Recorded data
[Start of section]

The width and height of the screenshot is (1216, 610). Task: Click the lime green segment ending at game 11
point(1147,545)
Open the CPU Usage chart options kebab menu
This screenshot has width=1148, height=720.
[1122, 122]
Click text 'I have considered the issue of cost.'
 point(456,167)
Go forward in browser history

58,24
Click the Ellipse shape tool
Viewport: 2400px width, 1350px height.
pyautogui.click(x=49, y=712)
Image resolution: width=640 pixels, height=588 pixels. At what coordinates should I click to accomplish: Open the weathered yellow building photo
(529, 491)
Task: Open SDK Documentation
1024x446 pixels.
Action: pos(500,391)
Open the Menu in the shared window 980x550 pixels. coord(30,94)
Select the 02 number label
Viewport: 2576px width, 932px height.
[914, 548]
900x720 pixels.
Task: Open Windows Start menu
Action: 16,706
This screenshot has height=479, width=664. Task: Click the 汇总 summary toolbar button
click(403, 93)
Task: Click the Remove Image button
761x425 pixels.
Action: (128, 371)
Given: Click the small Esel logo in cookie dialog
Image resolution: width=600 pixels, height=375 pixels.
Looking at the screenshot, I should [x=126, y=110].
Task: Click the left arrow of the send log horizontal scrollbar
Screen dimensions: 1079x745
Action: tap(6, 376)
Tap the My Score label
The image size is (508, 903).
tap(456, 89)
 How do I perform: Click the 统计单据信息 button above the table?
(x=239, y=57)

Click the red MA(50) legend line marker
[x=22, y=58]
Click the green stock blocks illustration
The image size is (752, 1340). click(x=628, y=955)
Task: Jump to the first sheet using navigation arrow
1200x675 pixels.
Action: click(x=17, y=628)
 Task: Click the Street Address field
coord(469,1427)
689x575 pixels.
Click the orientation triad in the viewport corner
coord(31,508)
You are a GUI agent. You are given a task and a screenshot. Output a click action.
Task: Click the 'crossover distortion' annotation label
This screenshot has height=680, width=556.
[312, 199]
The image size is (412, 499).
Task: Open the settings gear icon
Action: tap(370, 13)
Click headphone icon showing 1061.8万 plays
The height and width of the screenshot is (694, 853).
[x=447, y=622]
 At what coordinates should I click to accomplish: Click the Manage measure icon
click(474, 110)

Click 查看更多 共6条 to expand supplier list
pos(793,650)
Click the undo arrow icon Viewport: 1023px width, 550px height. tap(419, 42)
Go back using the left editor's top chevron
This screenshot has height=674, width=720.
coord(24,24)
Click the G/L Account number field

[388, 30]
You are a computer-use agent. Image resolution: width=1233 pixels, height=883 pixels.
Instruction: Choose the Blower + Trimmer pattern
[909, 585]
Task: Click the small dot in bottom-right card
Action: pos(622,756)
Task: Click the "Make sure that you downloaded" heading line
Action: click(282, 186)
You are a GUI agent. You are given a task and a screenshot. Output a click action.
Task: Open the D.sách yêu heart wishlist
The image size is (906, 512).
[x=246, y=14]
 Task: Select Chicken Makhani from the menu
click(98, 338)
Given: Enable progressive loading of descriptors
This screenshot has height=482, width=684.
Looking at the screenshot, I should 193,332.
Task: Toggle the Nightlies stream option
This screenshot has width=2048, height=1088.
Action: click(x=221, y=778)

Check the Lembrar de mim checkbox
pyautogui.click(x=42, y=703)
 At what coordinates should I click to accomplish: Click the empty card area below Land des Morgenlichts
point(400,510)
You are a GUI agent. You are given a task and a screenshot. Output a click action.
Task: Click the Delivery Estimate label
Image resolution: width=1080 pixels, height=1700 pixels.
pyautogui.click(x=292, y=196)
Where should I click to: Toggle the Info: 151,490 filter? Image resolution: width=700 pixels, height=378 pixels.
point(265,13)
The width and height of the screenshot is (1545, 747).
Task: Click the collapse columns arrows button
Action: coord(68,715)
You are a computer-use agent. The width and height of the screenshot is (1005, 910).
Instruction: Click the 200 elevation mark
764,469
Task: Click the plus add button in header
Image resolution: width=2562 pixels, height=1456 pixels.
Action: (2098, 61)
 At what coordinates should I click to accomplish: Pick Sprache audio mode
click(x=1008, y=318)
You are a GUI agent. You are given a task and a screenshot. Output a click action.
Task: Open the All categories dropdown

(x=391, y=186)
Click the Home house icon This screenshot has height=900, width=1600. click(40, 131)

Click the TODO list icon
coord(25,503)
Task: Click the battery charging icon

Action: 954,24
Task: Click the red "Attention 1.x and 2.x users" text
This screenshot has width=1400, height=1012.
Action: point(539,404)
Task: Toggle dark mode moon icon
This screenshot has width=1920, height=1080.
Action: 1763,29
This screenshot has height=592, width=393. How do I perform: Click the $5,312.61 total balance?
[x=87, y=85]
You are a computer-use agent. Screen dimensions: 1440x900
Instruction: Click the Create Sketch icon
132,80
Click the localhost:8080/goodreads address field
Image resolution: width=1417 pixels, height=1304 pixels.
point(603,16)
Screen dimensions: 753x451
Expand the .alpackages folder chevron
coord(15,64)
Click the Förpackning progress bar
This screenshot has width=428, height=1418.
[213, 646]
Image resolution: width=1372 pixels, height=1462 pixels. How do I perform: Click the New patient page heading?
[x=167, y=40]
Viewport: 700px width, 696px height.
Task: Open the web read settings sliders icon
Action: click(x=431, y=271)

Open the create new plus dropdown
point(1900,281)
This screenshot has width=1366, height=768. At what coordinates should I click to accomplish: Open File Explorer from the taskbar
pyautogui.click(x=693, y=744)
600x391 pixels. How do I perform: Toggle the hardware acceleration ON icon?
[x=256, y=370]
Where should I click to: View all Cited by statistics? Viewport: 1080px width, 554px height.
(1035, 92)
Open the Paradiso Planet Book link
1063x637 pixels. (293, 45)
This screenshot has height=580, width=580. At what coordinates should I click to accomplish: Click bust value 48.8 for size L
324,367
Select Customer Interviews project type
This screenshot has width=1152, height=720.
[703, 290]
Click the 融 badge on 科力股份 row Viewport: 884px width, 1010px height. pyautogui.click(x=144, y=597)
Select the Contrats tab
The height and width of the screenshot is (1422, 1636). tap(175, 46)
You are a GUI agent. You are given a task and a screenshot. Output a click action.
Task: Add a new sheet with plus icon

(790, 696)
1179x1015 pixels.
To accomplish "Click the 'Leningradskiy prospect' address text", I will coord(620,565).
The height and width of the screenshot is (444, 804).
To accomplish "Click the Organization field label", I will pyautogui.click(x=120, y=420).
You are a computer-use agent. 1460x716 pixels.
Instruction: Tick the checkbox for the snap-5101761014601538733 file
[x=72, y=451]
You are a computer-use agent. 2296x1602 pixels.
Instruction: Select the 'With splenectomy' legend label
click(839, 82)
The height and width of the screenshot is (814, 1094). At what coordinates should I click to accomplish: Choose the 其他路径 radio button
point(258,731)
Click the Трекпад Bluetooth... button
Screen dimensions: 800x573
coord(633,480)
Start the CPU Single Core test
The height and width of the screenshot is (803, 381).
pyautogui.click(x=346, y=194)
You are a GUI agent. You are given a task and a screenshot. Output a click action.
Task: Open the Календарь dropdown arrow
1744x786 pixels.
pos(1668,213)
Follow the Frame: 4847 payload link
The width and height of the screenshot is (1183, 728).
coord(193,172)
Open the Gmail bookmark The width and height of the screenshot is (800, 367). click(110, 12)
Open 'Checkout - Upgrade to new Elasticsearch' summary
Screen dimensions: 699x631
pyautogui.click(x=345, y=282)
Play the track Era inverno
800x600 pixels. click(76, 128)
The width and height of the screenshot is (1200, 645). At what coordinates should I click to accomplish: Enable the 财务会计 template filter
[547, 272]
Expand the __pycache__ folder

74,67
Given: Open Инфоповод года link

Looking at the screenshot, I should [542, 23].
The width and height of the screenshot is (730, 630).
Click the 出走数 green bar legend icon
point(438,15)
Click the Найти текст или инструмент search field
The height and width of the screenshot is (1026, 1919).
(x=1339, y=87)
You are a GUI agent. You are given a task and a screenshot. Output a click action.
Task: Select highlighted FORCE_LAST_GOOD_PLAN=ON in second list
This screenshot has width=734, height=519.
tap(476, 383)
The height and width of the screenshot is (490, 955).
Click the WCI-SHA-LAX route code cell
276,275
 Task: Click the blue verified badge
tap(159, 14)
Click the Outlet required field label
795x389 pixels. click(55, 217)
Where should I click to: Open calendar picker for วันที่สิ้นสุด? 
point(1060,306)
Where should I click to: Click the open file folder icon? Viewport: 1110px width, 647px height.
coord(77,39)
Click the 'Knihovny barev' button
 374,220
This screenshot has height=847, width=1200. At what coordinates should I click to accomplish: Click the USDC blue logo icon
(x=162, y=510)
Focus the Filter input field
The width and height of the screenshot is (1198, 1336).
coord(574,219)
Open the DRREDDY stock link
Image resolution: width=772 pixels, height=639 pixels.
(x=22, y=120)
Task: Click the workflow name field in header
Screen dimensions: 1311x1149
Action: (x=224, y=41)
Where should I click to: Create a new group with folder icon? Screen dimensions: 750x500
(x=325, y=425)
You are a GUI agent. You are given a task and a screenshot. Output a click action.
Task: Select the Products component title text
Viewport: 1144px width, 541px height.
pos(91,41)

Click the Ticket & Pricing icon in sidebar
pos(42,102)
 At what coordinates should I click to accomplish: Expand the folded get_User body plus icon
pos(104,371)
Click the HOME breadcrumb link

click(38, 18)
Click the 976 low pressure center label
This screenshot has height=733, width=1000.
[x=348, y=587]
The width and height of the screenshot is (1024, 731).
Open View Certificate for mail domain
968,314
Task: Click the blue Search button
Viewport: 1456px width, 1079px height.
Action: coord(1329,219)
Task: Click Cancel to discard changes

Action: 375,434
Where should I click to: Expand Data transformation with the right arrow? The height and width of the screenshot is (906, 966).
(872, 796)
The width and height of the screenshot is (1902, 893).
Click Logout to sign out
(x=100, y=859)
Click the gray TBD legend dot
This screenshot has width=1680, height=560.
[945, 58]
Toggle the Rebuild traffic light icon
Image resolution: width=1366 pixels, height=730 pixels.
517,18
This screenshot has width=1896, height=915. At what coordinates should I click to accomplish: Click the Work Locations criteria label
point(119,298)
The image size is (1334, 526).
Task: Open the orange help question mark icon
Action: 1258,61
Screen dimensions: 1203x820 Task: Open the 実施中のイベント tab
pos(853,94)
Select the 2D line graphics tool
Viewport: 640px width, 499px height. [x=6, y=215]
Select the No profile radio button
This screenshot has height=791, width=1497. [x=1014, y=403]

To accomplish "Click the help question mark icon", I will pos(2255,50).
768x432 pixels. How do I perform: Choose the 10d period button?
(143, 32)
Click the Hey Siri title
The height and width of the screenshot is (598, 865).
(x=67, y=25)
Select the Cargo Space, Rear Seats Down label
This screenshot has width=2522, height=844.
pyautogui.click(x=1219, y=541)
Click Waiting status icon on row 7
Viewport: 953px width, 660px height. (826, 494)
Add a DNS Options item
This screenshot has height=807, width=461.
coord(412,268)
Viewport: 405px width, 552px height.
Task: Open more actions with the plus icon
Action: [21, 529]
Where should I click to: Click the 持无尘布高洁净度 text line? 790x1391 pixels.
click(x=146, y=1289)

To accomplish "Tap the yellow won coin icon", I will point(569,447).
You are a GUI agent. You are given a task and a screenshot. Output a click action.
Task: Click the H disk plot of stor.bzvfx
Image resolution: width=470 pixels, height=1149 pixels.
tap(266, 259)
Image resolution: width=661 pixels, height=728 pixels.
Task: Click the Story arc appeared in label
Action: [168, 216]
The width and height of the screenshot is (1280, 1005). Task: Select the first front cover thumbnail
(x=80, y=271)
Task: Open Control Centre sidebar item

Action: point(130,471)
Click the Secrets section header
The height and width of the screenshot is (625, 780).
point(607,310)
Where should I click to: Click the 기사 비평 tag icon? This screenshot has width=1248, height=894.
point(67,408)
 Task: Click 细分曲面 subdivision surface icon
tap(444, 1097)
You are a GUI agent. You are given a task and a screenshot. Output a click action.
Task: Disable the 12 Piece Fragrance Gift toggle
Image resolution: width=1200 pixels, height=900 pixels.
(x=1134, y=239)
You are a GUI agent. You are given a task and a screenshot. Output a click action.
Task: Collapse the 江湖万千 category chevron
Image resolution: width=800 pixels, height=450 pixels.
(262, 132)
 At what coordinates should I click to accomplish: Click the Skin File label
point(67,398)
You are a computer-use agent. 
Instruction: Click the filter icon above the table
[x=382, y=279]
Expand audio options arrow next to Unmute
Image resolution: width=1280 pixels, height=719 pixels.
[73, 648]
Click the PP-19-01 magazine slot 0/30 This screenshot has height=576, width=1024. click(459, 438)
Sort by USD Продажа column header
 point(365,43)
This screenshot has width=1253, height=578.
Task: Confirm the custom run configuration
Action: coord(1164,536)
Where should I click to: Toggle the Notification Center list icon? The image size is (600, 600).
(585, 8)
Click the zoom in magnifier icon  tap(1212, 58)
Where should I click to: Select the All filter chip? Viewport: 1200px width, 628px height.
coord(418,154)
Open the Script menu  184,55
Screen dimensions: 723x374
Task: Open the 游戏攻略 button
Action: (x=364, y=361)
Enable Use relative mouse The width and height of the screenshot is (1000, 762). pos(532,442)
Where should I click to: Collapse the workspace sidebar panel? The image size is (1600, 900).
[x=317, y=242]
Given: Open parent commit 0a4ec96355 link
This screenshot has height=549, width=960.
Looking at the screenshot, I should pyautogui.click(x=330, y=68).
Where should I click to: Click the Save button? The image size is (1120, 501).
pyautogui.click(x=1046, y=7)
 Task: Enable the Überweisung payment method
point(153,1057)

[End of section]

About this task
Nothing but the lines holding the word "will" should be returned from the listing above.

Task answer
To accomplish "Click the 'Leningradskiy prospect' address text", I will coord(620,565).
To accomplish "Click the Organization field label", I will pyautogui.click(x=120, y=420).
To accomplish "Click the help question mark icon", I will pos(2255,50).
To accomplish "Tap the yellow won coin icon", I will point(569,447).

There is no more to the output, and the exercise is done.